C’est toujours le même qui renverse son verre de rouge sur la nappe et qui, l’air passablement éméché, vient vous seriner sous le nez : « C’est pô grafe, faut met’ du sel dessus, ouaip. » Un conseil : changez d’ami. Et de méthode de détachage. Car ce vieux truc ne marche pas, bien au contraire
Pourtant, ça part d’une bonne idée, à défaut d’un bon sentiment : le sel a la capacité d’attirer l’eau. Une réaction chimique qui a pour effet de transformer le sel (NaCL) en chlore (Cl) et en sodium (Na), désormais séparés. C’est cette réaction dont on se sert et dont on s’est servi durant des siècles avant la venue des réfrigérateurs pour conserver les aliments : si on les plonge dans du sel, celui-ci enlève toute l’eau, y compris celle des cellules des bactéries, qui ne peuvent plus se reproduire. Et donc, sans bactéries, plus de décomposition, et vive le jambon. Or, le vin étant liquide, on pourrait penser que… et non ! Parce que, si sa partie liquide contient de l’alcool et de l’eau, ce qui lui donne sa belle couleur, ce sont les tannins.

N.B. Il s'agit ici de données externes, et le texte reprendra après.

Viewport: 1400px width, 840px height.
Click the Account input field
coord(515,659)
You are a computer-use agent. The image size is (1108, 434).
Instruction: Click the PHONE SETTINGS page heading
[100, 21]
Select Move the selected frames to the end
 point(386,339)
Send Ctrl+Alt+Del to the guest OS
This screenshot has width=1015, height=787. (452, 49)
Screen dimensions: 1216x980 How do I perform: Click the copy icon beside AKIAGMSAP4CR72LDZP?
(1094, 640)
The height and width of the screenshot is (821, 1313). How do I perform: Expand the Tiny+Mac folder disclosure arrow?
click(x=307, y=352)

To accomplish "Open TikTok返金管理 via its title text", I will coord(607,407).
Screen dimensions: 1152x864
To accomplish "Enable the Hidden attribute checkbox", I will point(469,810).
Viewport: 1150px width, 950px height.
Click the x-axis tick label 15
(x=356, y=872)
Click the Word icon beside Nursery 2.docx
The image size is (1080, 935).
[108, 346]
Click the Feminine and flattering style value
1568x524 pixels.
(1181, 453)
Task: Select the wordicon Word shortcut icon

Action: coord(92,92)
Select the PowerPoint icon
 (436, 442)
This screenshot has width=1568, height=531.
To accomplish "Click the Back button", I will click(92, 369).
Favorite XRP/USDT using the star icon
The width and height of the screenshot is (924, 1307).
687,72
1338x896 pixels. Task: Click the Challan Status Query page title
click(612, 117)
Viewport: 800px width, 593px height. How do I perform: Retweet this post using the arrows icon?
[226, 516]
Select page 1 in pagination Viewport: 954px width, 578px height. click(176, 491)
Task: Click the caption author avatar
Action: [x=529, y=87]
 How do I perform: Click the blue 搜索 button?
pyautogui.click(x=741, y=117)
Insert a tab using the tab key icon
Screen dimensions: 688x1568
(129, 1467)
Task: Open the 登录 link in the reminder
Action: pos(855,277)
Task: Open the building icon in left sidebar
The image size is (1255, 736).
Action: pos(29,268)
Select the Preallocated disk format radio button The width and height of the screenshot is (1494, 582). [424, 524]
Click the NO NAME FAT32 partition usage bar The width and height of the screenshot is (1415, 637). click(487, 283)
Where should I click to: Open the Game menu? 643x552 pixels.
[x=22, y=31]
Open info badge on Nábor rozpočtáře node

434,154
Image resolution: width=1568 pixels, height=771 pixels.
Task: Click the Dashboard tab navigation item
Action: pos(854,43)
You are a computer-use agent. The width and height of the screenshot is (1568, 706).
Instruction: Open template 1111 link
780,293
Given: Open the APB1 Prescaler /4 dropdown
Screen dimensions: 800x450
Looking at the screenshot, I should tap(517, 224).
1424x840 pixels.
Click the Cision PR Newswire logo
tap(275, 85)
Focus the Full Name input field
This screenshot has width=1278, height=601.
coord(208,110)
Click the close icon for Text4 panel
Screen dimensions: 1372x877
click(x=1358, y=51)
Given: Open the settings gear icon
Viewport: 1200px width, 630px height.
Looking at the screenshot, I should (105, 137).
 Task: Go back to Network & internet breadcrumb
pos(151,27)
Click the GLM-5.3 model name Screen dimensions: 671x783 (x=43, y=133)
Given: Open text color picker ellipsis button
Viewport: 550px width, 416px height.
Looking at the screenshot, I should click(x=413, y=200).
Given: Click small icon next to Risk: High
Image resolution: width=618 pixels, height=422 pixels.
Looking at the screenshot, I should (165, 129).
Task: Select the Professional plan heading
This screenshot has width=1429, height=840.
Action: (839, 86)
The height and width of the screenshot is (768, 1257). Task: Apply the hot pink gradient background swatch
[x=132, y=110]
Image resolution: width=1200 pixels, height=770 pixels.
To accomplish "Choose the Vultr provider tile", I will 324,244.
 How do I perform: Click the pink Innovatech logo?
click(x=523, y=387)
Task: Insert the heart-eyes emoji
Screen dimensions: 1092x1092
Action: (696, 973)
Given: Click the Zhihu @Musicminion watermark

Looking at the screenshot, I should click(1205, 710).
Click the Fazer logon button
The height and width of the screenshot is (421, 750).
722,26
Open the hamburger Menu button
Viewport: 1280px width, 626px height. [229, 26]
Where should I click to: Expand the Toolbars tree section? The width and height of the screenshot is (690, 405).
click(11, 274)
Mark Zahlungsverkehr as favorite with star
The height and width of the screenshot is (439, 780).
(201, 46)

En mettant du sel sur une tache de vin, il va attirer tout le liquide et laisser le solide, les beaux tannins rouge vermeil. Pire encore : il va les fixer encore plus fortement. D’ailleurs, si vous avez un vêtement qui a tendance à déteindre, laissez-le tremper dans de l’eau salée, cela fixera ses couleurs, du moins pour les cotons. Pour la laine ou les synthétiques, il vaut mieux procéder avec du vinaigre.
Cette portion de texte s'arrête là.